Hypnosis is a complementary or alternative therapy involving deep relaxation and focused attention. During hypnosis, people are awake, but they are less aware of their surroundings and may be less responsive to stimuli, including sensations of pain. Some studies show that hypnosis can effectively manage chronic pain, reduce anxiety, and decrease worry, particularly when combined with cognitive behavioral therapy (CBT) and mindfulness. Some research suggests that hypnotherapy can help treat parasomnias, or unwanted actions during sleep, such as sleepwalking. It’s reasonable to assume, then, that hypnosis might offer relief to patients suffering from chronic insomnia.
The medical efficacy of mind-body therapies is an emerging area of science, so information on the medical benefits of hypnosis is limited. Studies on the effectiveness of hypnosis for insomnia show mixed results; one overview of published research on the topic showed a benefit to sleep in 58 percent of studies. Many studies on the topic have small sample sizes or inconclusive results, so experts recommend more research to determine whether hypnosis can be as effective or more effective than medication or CBT for treating sleep disorders.

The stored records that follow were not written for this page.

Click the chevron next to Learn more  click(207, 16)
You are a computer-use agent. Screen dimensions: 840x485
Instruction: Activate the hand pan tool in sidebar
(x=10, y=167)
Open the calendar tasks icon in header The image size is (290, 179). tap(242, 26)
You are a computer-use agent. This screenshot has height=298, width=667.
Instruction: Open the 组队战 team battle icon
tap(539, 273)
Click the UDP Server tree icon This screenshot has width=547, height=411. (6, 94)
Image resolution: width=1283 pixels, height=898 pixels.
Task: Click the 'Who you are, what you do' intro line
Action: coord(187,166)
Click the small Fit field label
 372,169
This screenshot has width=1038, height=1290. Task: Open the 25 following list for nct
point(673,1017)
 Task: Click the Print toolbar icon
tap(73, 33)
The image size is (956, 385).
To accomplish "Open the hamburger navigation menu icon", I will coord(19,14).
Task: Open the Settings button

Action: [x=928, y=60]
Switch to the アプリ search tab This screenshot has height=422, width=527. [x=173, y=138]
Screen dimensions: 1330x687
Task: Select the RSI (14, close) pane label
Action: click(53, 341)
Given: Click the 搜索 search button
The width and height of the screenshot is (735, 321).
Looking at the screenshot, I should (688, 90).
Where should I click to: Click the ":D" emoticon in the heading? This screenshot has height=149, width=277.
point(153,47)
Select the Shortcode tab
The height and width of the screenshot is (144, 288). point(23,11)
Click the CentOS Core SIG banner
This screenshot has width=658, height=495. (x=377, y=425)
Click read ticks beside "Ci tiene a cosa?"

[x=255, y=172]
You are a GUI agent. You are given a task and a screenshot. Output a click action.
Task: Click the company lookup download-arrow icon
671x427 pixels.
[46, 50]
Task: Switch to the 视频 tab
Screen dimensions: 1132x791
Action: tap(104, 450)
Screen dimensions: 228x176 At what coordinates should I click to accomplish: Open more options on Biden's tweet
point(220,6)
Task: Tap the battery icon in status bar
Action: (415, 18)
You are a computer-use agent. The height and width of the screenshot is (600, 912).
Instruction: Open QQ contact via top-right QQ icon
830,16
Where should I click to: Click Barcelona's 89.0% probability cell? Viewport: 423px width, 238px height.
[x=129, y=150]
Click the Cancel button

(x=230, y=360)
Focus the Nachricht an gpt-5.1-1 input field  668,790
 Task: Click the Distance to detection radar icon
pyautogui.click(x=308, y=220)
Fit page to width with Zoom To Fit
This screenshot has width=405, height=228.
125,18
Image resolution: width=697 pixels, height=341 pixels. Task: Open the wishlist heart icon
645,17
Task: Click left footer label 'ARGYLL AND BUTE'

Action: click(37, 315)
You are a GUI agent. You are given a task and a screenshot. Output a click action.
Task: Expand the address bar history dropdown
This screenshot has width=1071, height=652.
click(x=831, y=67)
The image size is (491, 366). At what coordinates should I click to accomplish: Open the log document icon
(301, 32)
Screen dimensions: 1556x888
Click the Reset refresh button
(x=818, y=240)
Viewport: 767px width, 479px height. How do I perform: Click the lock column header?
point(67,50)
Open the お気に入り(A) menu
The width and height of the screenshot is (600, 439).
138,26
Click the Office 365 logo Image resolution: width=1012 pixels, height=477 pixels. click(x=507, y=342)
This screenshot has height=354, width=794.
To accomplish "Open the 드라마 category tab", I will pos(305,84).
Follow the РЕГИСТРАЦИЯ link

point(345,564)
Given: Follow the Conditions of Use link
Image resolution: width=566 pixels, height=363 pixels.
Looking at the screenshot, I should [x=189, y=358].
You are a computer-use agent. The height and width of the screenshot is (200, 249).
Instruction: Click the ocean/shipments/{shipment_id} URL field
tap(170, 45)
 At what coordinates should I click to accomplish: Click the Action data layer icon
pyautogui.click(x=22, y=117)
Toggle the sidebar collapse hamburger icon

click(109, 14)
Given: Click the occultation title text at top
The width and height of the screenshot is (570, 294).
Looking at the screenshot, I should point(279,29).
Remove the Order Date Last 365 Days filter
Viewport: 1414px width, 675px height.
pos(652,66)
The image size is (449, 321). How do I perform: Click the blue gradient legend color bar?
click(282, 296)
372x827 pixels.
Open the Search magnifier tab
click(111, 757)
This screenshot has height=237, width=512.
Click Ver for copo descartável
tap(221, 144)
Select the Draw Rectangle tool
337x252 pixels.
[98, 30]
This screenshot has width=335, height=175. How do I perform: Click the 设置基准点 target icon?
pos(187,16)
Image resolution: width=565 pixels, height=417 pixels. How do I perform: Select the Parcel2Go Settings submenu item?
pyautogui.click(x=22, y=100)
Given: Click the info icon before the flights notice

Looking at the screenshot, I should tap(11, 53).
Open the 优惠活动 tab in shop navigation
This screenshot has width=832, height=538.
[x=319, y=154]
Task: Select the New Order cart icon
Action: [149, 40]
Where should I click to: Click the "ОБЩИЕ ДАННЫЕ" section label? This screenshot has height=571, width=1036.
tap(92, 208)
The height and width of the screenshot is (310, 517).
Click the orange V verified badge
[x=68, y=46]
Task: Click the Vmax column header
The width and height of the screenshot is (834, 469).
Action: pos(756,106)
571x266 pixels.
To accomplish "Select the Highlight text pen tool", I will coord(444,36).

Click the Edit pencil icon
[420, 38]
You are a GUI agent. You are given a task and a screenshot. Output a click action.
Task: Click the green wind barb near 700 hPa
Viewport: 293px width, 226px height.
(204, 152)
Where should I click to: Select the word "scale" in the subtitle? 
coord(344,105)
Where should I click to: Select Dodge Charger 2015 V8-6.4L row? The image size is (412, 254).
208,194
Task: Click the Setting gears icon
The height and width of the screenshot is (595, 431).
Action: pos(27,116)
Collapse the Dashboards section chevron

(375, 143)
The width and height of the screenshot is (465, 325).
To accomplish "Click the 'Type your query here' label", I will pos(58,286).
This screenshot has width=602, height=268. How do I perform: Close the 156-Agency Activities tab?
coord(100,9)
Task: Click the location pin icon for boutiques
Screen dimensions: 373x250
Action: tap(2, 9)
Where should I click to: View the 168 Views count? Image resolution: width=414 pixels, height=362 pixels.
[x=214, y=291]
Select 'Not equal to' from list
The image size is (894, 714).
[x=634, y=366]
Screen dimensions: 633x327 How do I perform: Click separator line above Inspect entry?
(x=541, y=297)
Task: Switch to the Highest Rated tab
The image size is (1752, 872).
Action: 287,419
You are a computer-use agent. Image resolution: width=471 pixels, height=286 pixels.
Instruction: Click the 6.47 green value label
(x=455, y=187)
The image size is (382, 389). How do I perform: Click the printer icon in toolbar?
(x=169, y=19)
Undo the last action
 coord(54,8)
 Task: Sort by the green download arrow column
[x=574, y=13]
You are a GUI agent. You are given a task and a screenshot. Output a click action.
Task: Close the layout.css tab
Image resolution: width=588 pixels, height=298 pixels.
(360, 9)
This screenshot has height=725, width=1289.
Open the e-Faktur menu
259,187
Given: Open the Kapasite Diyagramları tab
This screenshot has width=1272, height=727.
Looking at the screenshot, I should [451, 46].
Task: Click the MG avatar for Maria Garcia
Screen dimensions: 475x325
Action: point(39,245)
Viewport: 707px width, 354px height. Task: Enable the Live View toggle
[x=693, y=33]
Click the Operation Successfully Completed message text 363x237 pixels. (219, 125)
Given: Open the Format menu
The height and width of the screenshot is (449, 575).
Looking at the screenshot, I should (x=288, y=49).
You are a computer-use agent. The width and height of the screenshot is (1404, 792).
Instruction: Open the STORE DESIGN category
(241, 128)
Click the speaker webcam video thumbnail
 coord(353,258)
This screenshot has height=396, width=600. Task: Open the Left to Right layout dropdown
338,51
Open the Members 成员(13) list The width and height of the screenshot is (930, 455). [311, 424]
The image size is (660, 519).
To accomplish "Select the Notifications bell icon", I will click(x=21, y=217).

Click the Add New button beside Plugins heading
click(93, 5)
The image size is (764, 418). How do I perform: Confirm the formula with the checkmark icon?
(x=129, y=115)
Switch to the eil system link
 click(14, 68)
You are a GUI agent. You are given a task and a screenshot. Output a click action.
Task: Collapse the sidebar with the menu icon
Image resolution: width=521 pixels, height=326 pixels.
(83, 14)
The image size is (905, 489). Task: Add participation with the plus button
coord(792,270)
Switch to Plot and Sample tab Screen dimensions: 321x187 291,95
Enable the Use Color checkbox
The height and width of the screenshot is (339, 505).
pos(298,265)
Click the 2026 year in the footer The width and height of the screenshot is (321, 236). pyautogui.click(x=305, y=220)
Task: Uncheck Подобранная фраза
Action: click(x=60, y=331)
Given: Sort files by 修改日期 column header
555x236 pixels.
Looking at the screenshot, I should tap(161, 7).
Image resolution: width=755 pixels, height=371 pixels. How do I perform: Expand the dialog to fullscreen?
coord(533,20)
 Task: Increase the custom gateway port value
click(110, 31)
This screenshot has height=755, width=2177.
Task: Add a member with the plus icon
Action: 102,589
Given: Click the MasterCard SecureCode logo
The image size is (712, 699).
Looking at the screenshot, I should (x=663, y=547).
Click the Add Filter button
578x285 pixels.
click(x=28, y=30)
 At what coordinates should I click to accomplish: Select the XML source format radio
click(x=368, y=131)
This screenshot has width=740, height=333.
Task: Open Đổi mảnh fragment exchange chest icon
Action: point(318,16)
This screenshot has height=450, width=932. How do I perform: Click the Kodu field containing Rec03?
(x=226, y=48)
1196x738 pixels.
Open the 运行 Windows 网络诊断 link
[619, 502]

Despite limited clinical evidence, many people report that hypnosis promotes a sense of calm, helps ease anxiety and worry, and aids sleep. Unlike sleep medications, hypnosis has no side effects, so it holds promise as an insomnia treatment for people who can’t or don’t want to take sleeping pills.
Currently, no sleeping pills are FDA approved for children. That means children with insomnia must use other methods for treatment. While CBT and sleep hygiene changes can help children with sleep problems, hypnosis may be an effective treatment tool to combine with other therapies. In fact, some believe that children enter hypnosis more readily than those past adolescence, making hypnosis more effective in children than adults. One recent study found that hypnosis effectively treated a wide variety of physical complaints in adolescents, from headaches to sleep disorders.
- Find a local hospital or integrative medicine clinic offering hypnosis.
- Seek out a hypnotherapist with experience in hypnosis for insomnia.
- Try self-hypnosis through a simple meditation practice before bed.
Steps for Self-Hypnosis
- Find a comfortable position
- Close your eyes
- Relax your mind and body. Visualize tension leaving each area of the body.
- Breathe deeply and rhythmically, inhaling and exhaling for at least 2-3 seconds each.
- Use a meditation app or a guided meditation on YouTube.com.